More than just muscles
Bodybuilding helps 970Muscle competitors stay fit and healthy
They’re widely known for aesthetic, shiny, muscle-exploding poses, sometimes plastered on calendars or delivered on stage.
But for the bodybuilders, bikini models and figure and physique competitors of the http://www.970muscle.com team out of Powerhouse gym, the reasons for consuming some 6,000 calories daily and exercising at the gym open 24 hours spill beyond the realm of vanity.
Derek Trombetta, 31, of Grand Junction, the team’s instructor and owner of 970Muscle, began the team three years ago. The keyword is “team.” While many bodybuilders compete as individuals, Trombetta utilizes a team aspect to motivate the athletes past a point they might reach on their own.
The team will travel to Boulder April 14 for “The Northern” bodybuilding competition.
“The biggest thing I love is teaching fitness as a lifestyle and using it as a method to make everything else in their life better and more successful,” Trombetta said.
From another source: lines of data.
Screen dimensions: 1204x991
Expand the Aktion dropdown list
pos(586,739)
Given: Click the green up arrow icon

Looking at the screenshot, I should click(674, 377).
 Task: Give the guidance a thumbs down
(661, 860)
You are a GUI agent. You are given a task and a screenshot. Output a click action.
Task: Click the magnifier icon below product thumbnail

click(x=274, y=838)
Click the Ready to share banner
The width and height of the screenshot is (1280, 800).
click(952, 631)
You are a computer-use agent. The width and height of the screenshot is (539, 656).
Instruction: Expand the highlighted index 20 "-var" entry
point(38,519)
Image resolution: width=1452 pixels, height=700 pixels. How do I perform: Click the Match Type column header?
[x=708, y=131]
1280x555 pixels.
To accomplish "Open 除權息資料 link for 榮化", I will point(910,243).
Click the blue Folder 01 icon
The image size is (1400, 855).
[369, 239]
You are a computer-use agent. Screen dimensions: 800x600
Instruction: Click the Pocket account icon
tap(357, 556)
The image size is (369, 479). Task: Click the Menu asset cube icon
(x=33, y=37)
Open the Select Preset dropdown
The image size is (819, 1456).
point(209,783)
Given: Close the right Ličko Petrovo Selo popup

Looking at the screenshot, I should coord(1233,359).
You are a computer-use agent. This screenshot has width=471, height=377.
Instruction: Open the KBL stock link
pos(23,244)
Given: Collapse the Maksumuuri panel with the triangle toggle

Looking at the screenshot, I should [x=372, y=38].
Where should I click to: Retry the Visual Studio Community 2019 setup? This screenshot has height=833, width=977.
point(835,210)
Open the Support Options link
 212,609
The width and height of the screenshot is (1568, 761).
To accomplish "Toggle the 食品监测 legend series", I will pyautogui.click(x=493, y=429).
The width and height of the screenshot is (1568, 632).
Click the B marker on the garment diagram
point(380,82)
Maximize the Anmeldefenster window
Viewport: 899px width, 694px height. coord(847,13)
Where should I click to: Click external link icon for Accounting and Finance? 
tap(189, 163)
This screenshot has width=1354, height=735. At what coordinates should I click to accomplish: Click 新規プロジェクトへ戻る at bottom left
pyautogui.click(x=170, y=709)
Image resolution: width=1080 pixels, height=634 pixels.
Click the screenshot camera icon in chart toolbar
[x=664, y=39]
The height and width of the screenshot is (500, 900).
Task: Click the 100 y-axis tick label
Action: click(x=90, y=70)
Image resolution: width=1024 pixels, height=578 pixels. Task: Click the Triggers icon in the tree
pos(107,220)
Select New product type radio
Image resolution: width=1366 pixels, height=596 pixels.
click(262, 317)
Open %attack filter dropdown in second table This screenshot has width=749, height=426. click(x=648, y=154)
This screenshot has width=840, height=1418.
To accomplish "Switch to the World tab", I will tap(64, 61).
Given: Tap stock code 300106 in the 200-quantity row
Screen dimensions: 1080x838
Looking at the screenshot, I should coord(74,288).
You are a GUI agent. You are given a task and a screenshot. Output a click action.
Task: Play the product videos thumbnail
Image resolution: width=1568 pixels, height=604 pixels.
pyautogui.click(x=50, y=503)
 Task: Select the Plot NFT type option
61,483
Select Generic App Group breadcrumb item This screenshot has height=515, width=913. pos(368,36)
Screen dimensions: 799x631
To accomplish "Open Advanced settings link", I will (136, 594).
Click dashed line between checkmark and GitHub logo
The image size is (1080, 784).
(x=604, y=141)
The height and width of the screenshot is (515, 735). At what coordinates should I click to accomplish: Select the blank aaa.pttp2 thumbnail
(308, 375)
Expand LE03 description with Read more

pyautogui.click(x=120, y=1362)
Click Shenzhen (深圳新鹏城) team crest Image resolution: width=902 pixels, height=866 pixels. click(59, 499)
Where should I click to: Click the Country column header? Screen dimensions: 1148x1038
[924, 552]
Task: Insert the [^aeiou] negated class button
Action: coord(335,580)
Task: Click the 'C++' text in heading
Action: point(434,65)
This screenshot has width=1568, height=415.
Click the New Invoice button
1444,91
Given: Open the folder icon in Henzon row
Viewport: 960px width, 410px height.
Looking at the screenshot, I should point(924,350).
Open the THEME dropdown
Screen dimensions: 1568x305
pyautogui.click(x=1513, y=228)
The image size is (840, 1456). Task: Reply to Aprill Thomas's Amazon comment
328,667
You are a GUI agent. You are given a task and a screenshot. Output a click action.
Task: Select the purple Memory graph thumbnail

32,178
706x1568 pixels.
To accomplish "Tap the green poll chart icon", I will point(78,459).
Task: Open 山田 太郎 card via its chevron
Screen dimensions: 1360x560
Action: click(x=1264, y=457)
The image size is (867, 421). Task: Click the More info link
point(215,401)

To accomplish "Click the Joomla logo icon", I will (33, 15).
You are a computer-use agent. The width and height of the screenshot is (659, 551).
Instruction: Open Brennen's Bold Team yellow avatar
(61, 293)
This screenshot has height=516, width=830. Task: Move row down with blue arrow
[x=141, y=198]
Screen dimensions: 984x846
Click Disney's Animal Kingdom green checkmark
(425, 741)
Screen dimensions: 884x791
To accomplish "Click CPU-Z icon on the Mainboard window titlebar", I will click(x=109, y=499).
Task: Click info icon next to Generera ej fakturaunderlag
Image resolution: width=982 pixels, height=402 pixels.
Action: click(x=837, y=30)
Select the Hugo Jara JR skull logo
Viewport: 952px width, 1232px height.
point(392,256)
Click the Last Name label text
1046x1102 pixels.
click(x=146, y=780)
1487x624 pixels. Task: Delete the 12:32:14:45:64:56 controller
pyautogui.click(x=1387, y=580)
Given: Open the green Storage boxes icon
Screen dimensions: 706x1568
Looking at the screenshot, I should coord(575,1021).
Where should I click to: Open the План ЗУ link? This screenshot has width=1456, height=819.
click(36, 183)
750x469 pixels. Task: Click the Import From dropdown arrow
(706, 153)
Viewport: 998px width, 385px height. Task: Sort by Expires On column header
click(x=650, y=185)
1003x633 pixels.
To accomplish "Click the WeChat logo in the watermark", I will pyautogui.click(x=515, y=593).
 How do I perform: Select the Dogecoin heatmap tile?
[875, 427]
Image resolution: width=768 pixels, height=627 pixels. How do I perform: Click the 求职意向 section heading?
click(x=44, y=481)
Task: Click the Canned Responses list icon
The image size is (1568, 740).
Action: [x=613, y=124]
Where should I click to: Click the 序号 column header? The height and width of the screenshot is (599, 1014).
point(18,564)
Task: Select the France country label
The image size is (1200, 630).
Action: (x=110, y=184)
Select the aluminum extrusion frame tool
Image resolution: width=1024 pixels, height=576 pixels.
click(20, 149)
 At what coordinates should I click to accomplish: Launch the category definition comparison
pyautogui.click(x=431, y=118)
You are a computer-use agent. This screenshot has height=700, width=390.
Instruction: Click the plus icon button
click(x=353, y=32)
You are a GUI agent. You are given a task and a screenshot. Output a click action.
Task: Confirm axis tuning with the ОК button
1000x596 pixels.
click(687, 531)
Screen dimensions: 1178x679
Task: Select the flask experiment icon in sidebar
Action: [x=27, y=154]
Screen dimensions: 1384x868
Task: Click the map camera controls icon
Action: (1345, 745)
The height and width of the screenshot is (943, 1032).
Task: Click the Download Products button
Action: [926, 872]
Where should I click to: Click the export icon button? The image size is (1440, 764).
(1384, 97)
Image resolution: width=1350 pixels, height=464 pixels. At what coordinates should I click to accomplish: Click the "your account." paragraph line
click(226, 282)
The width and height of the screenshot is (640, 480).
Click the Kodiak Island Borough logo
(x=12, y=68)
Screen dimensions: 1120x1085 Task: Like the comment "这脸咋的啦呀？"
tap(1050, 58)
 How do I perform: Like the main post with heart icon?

Alecia Gordon, 50, of Fruita, and Sandra McClinton, 47, of Grand Junction, recently began this practice that includes making strict decisions on every bite of food and method of exercising, all combined to maximize their physical potential.
“It’s possible to start doing this at any age,” McClinton said.
“You can’t give up,” Gordon said, “Ever.”
When Nick Stanko graduated from an aviation school in Denver four years ago, he weighed 126 pounds. Now Stanko is a lean 172 pounds.
“It’s just a testament to what you can do,” Stanko said.
But it’s not for everybody. Stanko eats eight meals a day, including between 4,000 and 5,000 calories and at least 350 grams of protein. Each day, he prepares eight meals for the next. It’s typical for bodybuilders such as Stanko to eat a pound-and-a-half of chicken each day.
Quirt Satterfield, 22, consumes about 10 ounces of ground beef and four cups of oatmeal daily.
A variety of motivations compels these athletes to expand their muscles to a point their skin stretches to keep up. For Kerry Buler, 36, it was Jean Claude Van Damme. He owns all 39 of the kickboxer’s movies. Growing up, Buler wanted to emulate Van Damme’s athletic achievements. Now Buler, himself a kickboxer, is forming the physical mold of a Van Damme.
“I like being a little different than everybody else, too,” Buler said.
Although some may question such dedication, the athletes’ results seem to have an exponential effect on others. Aome Selk, 23, Trombetta’s girlfriend, said that because she brings sack lunches into work, and shuns the snacks and candies spread about, others take to eating healthy as well.
“They just start asking me questions about my diet,” Selk said.
The muscles, it seems, are a byproduct of the real results.
“My favorite thing,” Trombetta said, “is this helps them become more satisfied in everything else they do.”